Die Karte kann in der Regel überall dort benutzt werden, wo auch mit Kredit- oder EC-Karten gezahlt werden kann. Erste Versuche in einigen Landkreisen in Deutschland haben gezeigt, dass das System sehr gut funktioniert. Mit der Bezahlkarte können Asylsuchende innerhalb des Landkreises bis zu einer entsprechend vom Landkreis gesetzten Limite in einzelnen Geschäften einkaufen gehen.
SVP: hilft, Schlepperkriminalität zu bekämpfen
Die Einführung einer solchen Bezahlkarte bekämpfe einerseits die Schlepperkriminalität und senke andererseits die Anreize für illegale Einwanderer, ist man in der SVP überzeugt. Sie verhindert, dass Geldleistungen an Schlepperbanden weitergeleitet werden können oder Dritte in den Ursprungsländern mit staatlicher Schweizer Unterstützung mitfinanziert werden. Mit der Einführung eines solchen Bezahlkartensystems soll deshalb auch im Aargau die heutige Ausrichtung der finanziellen Unterstützung an Asylsuchende und Abgewiesene ersetzt werden.
Diese Vorteile der Bezahlkarte sieht die SVP
Sie soll regional für Einkäufe genutzt werden können.
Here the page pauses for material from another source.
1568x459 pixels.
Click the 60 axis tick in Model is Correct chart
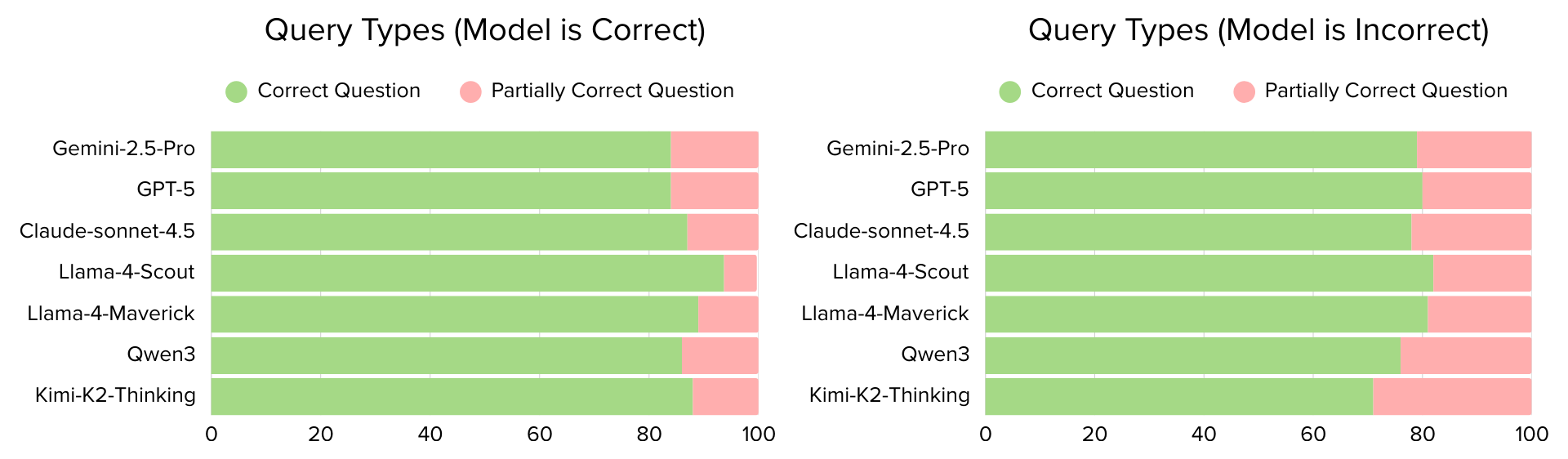(540, 434)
Die Vorteile eines Bezahlkartensystems liegen laut SVP auf der Hand:
• Verbesserte Sicherheit: Durch die Einschränkung bei Einkäufen werde das Risiko von Missbrauch für illegale Aktivitäten minimiert. Insbesondere kann wirksam verhindert werden, dass Dritte Druck auf Flüchtlinge ausüben, dass diese einen Teil ihrer staatlichen Unterstützung zweckentfremden müssen (z. B. Finanzierung von Schlepperbanden, Versand in Ursprungsländer usw.).
• Förderung der Integration: Die Karte ermutige Asylbewerber, lokal einzukaufen, was ihre Integration in die Gemeinschaft fördert.
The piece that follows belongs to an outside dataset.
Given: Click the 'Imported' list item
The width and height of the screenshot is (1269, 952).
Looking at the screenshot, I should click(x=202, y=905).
• Transparenz und Kontrolle: Der Geldfluss ist nachverfolgbar, was zu weniger Zweckentfremdung der Gelder führt.
• Reduzierung von Anreizen zur Migration: Das Bezahlkartensystem kann Anreize für unbegründete Asylanträge durch Wirtschaftsflüchtlinge verringern.
• Menschliche Perspektive: Die Karte biete eine sichere und würdevolle Art, eine Unterstützung sicherzustellen und gleichzeitig Missbräuche zu verhindern.
• Erhalt der Wertschöpfung: Durch eingeschränkte Nutzungsmöglichkeit der Karte könne sichergestellt werden, dass das Geld in der Schweiz verbleibt.
Der Grosse Rat entscheidet
Wie geht es weiter? Als nächstes entscheidet der Grosse Rat darüber, ob er die Motion annimmt oder ablehnt. Bei einer Annahme bekäme die Regierung einen verbindlichen Auftrag, so ein System auszuarbeiten. Falls sich im Grossen Rat keine Mehrheit für die Motion abzeichnen sollte, gäbe es für die SVP-Fraktion auch die Möglichkeit, sie in ein unverbindlicheres Postulat abzuschwächen. Sollte der Vorstoss überhaupt abgelehnt werden, wäre er erledigt.